Military surgeon Vincent Stirler saves arms and legs of Ukrainian war wounded
Some 25 war wounded from Ukraine ended up on the operating table of soldier and surgeon Vincent Stirler at Radboud university medical center in the last few years. ‘What civilians often do not realise is that soldiers are treated with the aim of allowing them to return to the battlefield as soon as possible.’
Between 30,000 and 50,000 Ukrainians have had a limb amputated since the Russian invasion in 2022. That is an alarmingly high number, says Vincent Stirler. But war is unfortunately disastrous for arms and legs.
Discover Ukraine Festival
Vincent Stirler is one of the people portrayed by photographer Lera Manzovitova for ‘The Power of Unity’, an exhibition featuring photos of Dutch people, Ukrainians, and organisations that help Ukraine. The exhibition also includes a photograph of Liliya Levandovska, grant advisor at Radboud University and co-founder of Nijmegen4Ukraine.
The exhibition runs until Sunday 5 January and is part of the Discover Ukraine Festival, co-organised by Nijmegen4Ukraine. Location: Stevenskerk.
Limb loss is nearly always the result of explosions,’ says the trauma surgeon. ‘Think mines, grenades, and missiles. Amputations are rarely caused by bullets.’
Stirler performed surgery on some 25 Ukrainian soldiers injured on the front line in recent years. At Radboud university medical center, he amputated arms and legs, but more often he tried to save limbs. ‘Amputation is not something we do lightly, but basically anyone can do it, if you know the steps to follow. It is much harder to save an arm or leg if it is severely damaged.’
Stirler specialises in these complex cases. He is experienced in reconstructing limbs where whole pieces of bone are missing, or where nerves and blood vessels have been damaged.
Network of assistance
Ukrainian war wounded come to Nijmegen via different routes. One of these is the Netherlands for Ukraine Foundation, which also hosts refugees and helps the injured. When a patient is referred to the foundation, calls are made to Stirler or his colleagues elsewhere in the Netherlands to ask who can perform surgery. ‘The foundation organises transport and shelter here. I say when I have time, and on that date the patient is brought to my polyclinic.’
A second route is through the European Union. Several countries form a network of assistance. At a medical hub in neighbouring Poland, a weekly list of injured people and their diagnoses is compiled. Member states can subscribe to this list. Patients are then distributed to countries and hospitals.

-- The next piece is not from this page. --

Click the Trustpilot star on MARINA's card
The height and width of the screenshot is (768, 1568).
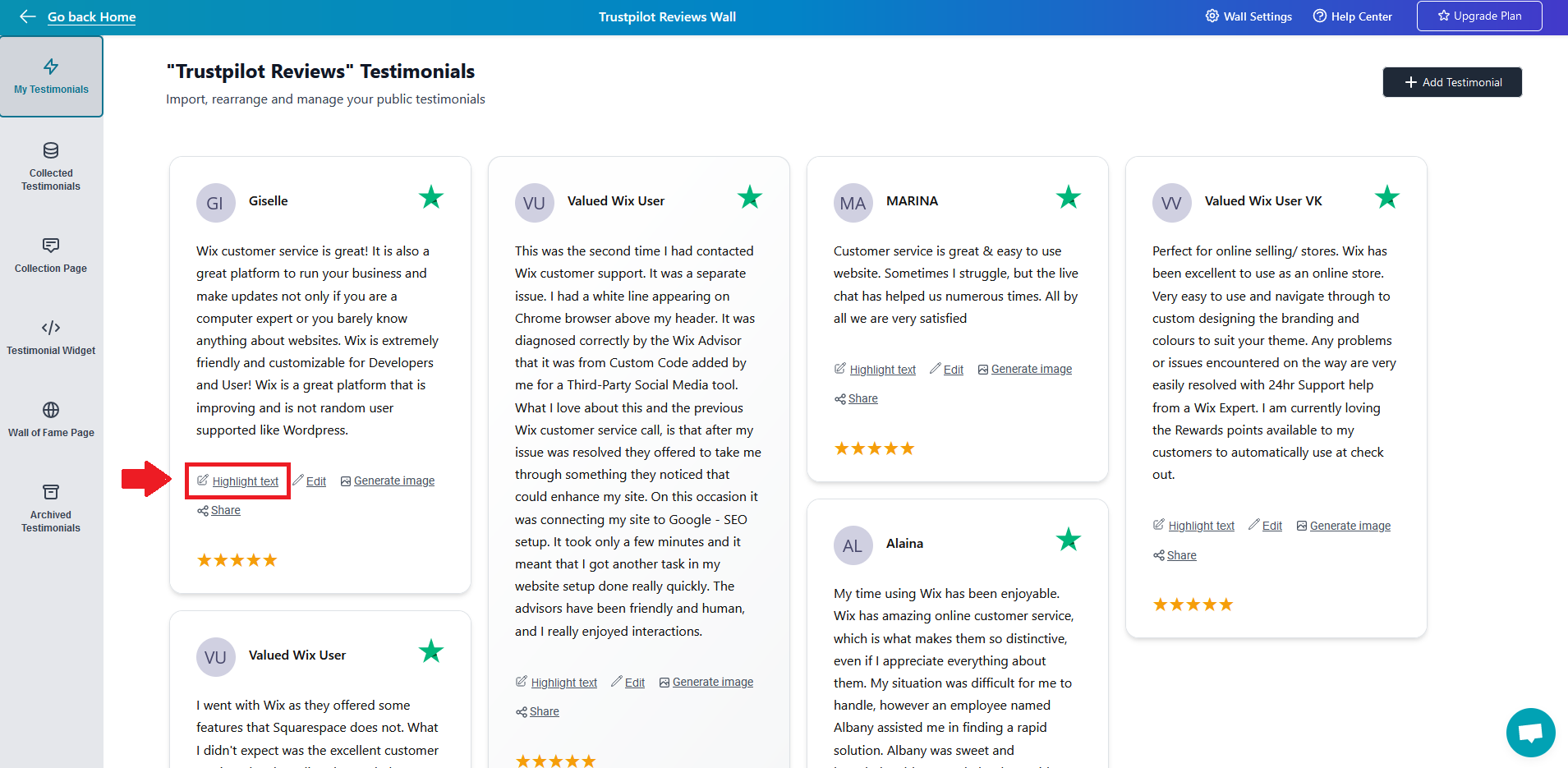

‘Every Wednesday a plane leaves and brings wounded to different countries. At Schiphol Airport, ambulances are ready to take the men to the relevant trauma centres.’
War injury
Nijmegen has the largest trauma centre in the Netherlands. Surgeon Stirler has a lot of expertise when it comes to complex trauma, but he is also passionate about helping soldiers. He himself is a colonel doctor, which means he works for the Ministry of Defence and can be deployed in case of conflict. By performing surgery on Ukrainian soldiers, the medical team of Radboud university medical center is improving their knowledge of war injuries.
‘War medicine is not the same as civilian medicine. What civilians often do not realise is that soldiers are treated with the aim of allowing them to return to the battlefield as soon as possible. They have to go back to the front, because the fighting must continue. Otherwise, the war cannot be won. It’s a different way of thinking.’
Of course, there are soldiers who are rejected because of severe loss of function, but others are expected to pick up arms again in the foreseeable future. Someone with a prosthetic leg may no longer be able to run, but they can still operate a drone.
‘There is a story going around about a Ukrainian soldier – I don’t know him personally – who didn’t lose his leg in an explosion, because he no longer had a leg to lose. Instead, he lost his prosthesis.’
3D printer
In a military hospital, doctors often have to improvise, getting by with the limited capacity and resources available. That appeals to Stirler. He recently launched the MANIAC (Military AI and Innovations in Acute Care) research group, which applies AI, VR, and other smart devices to deliver acute care in an innovative way. The 3D Lab Radboudumc, for example, has devised a system that produces sleeves for leg prostheses with nothing more than a laptop and a 3D printer.
‘This is a socket that you slide around a stump, and to which you then attach the leg prosthesis. The socket has to be made to size, which used to be done with plaster casts. We can now scan the shape and feed it directly into the computer. The printer then prints the socket. We have a project in Sierra Leone, where they can print these sockets under a tree, so to speak.’
Air raid alarm
Stirler’s team is also working with a new rehabilitation centre in Lviv, Ukraine. Since this centre also has a 3D lab, technical experts came to Radboud university medical center in November for training.
Some of the war wounded treated by the surgeon are convalescing in the Netherlands, others in Ukraine. He always asks his patients to send photos or videos of how they are doing. And sometimes he has a beer with Ukrainians staying here at the shelter. For him, war is not far away.
He believes that the Dutch should prepare much better for a potential conflict. ‘I always ask people: if the air raid alarm was to go off now, would you know where to go for shelter?’